Spring Craft: Air Dry Clay Mushrooms
Springtime is just around the corner, finally! Daffodils, tulips, and fairy gardens are popping out of the ground and gracing our gardens with the colors of spring we've been missing after a long winter. These clay mushrooms would look great in a planter, a fairy garden, or as whimsical springy decor and more. Not only are they easy to make, but customizable too! Scale them down and add a jump ring to the top to make a charm, or scale them up for your favorite fairy garden creatures to hang out under.
Supplies You'll Need:
Working with air dry clay is actually quite similar to working with clay used in ceramics. You can add water if it starts to dry out to prevent cracking. The best way to do this is by dipping your finger in a cup of water and gently buffing out any cracks or bumps that may appear. With that in mind, lets get started!
Step 1: Roll clay into a ball.
For a mushroom garden with a variety of sizes, I made several balls of clay ranging from 1/2 and inch to 1 inch in diameter. Working with one ball of clay at a time will keep them from drying out too much when you flatten them. If you want to make several balls of clay at once, just cover them up with plastic while you're forming the rest.
Step 2: Make a clay pancake!
You can do this by simply squishing a ball of clay between your palms to flatten it.
Step 3: Shape your mushroom cap
Starting at the edge of your disc, pinch the clay to taper it so it becomes the thin edge of the cap of a mushroom. This is where you can get creative and make whichever variety of mushroom you like! Mushrooms come in thousands of shapes and sizes, so even if your mushroom cap looks a little wonky it will still look great in the end. I went for the common parasol mushroom cap look here.
Step 4: Form your mushroom stem
To form the bottom part of our mushrooms, roll out another small ball of clay into a coil. The easiest way to do this is by rolling your ball of clay into a tube between your palms, or between your hand and your work surface. The less perfect your stems look, the better!

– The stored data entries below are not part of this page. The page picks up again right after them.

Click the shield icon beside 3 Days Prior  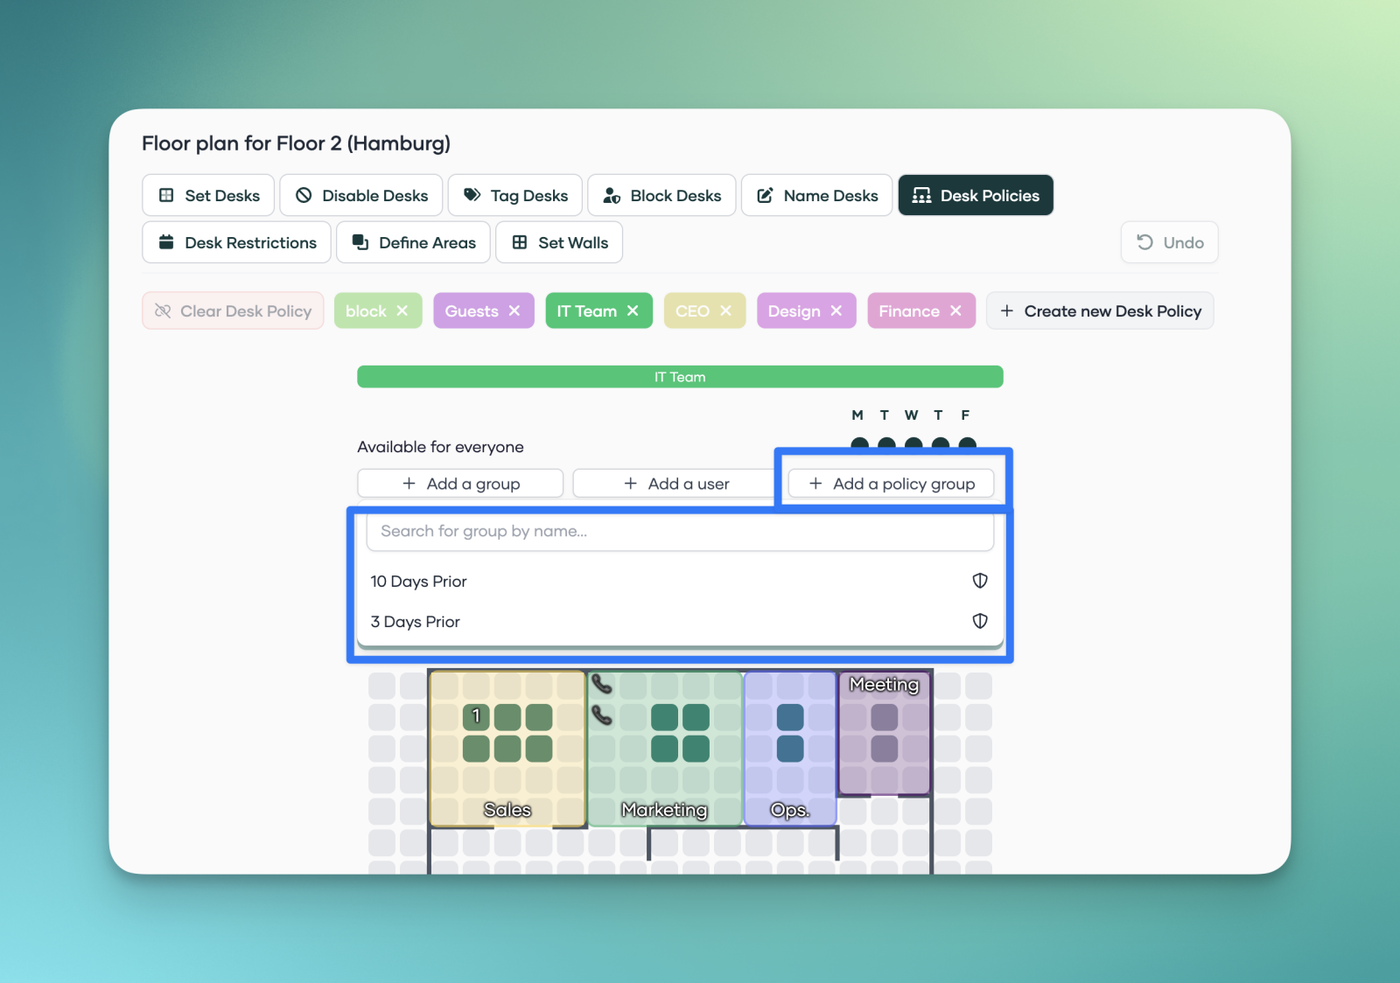[979, 621]
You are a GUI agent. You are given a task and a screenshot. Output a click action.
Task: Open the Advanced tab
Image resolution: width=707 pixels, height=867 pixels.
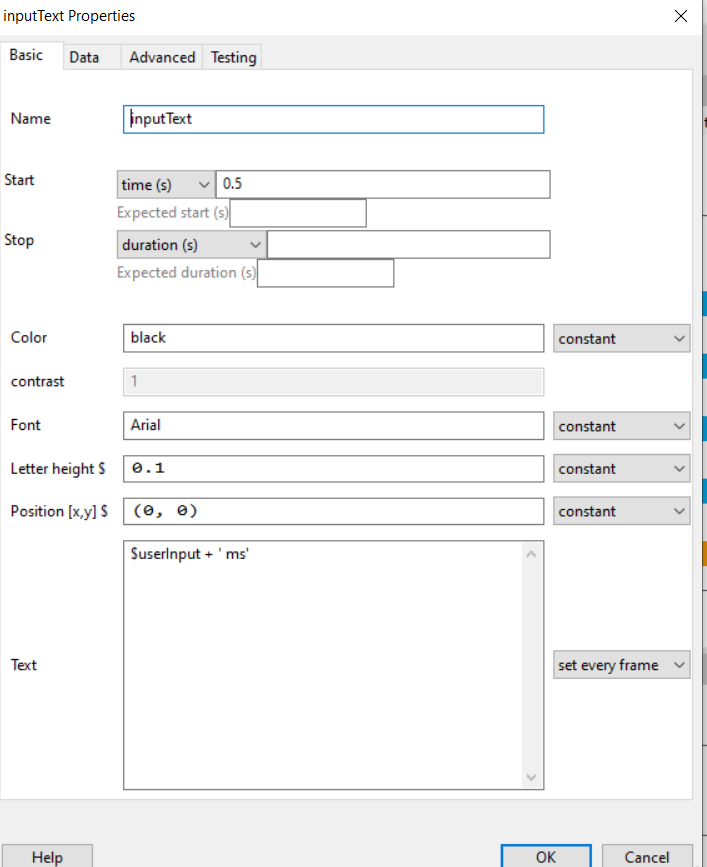pos(162,57)
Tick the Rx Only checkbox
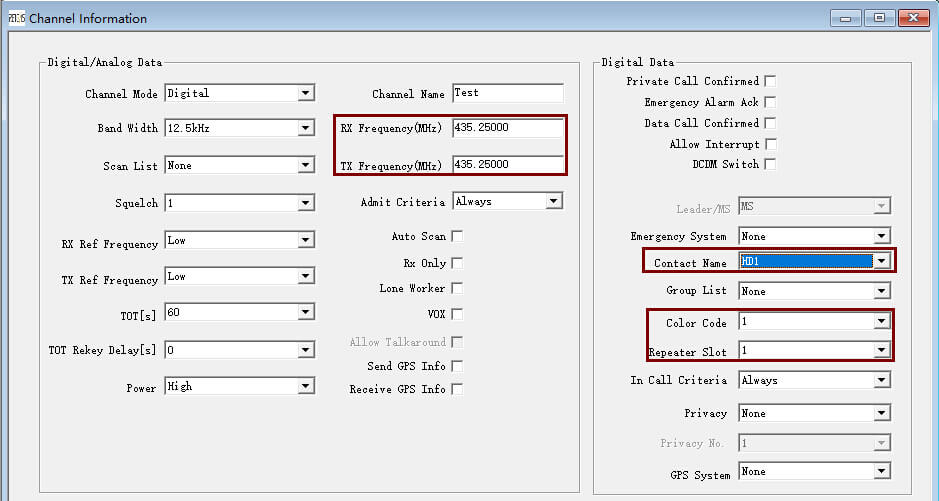Screen dimensions: 939x501 [457, 263]
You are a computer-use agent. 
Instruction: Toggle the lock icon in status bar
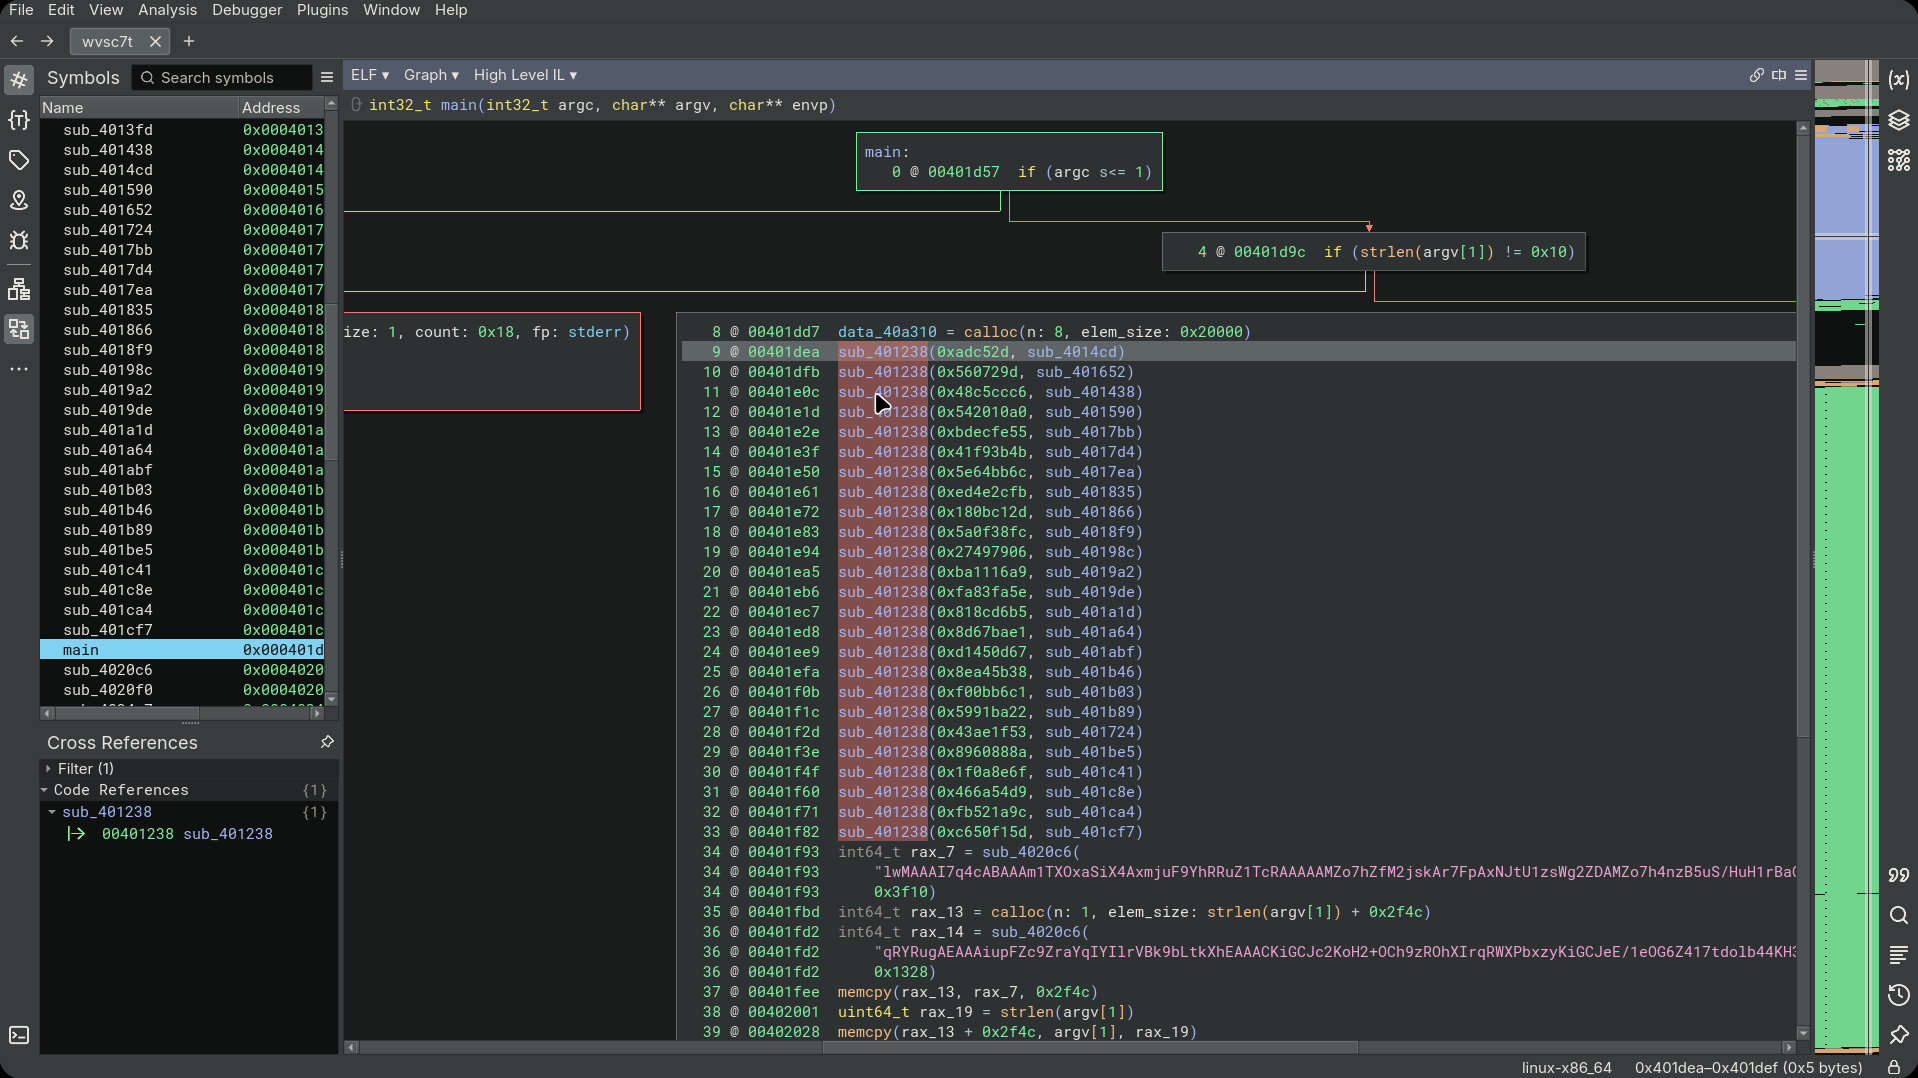1893,1067
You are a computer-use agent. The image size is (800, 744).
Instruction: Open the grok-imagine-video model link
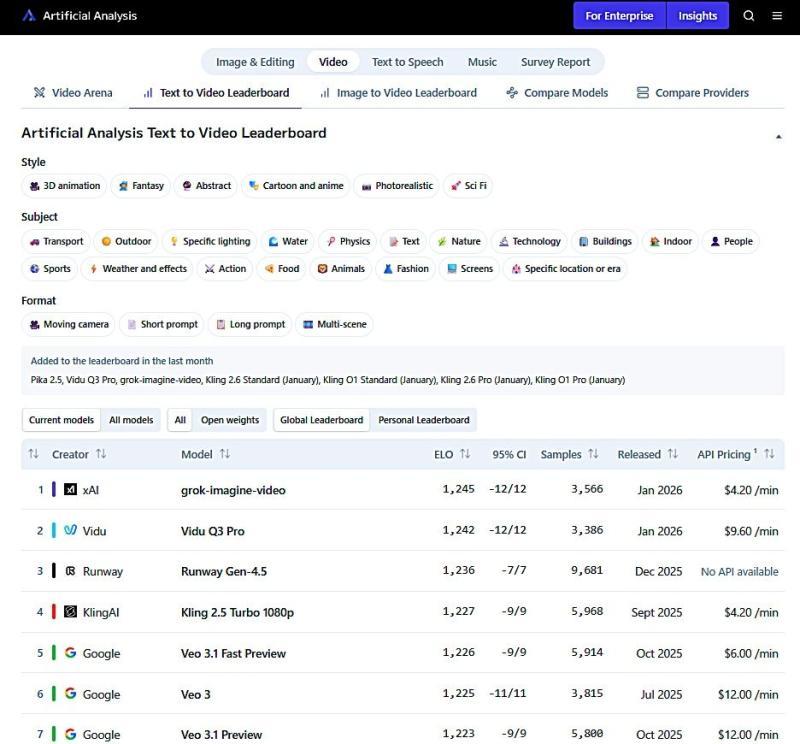click(x=233, y=490)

After you've shaped all your pieces, leave everything to dry for 8-12 hours.
Step 5: Add Details
After the tops have dried enough to be flipped over, its time to add the gills that most mushroom have. This step isn't required but adds a nice detail and makes the mushrooms look more realistic. The undersides of the mushroom caps should still be a little wet, so all you need to do is drag the end of your clay tool from the inside to the outer edge to get the gill effect.
After this step, leave all of your pieces to dry for at least 48 hours before you start painting!
Step 6: Paint!
Using whichever paint you choose for your project, cover your mushrooms with dots, stripes, squiggles or leave them a solid color! I used a beige shade for the stems and gills of the mushroom. Posca paint pens are an awesome tool for adding details to the caps.
Step 7: Assemble your shrooms!
There are a number of adhesives you can use to put your finished pieces together, I'm using a hot glue gun that has a high heat setting. Other great adhesives you can use are super glue and The Ultimate Glue, which is a staff favorite. These glues might give you a stronger bond than hot glue, but you'll have to hold on to your pieces longer (like shown in the photo below) while the glue dries.
Final Step: Seal and place your finished mushrooms
If you are going to place these outside you will definitely want to use a sealing spray first. Just follow the directions on your sealer of choice and let cure for another day before putting them outside. The mushrooms we made are going to be part of our spring window decor, so I secured them at the base with Uhu Tac.
Woohoo, your adorable mushroom garden is almost finished! All that is left to do is add more fun miniatures. At collage there are tons of woodland creatures to choose from. I added my favorite little faux moss balls and mini rubber hedgehogs to the garden here.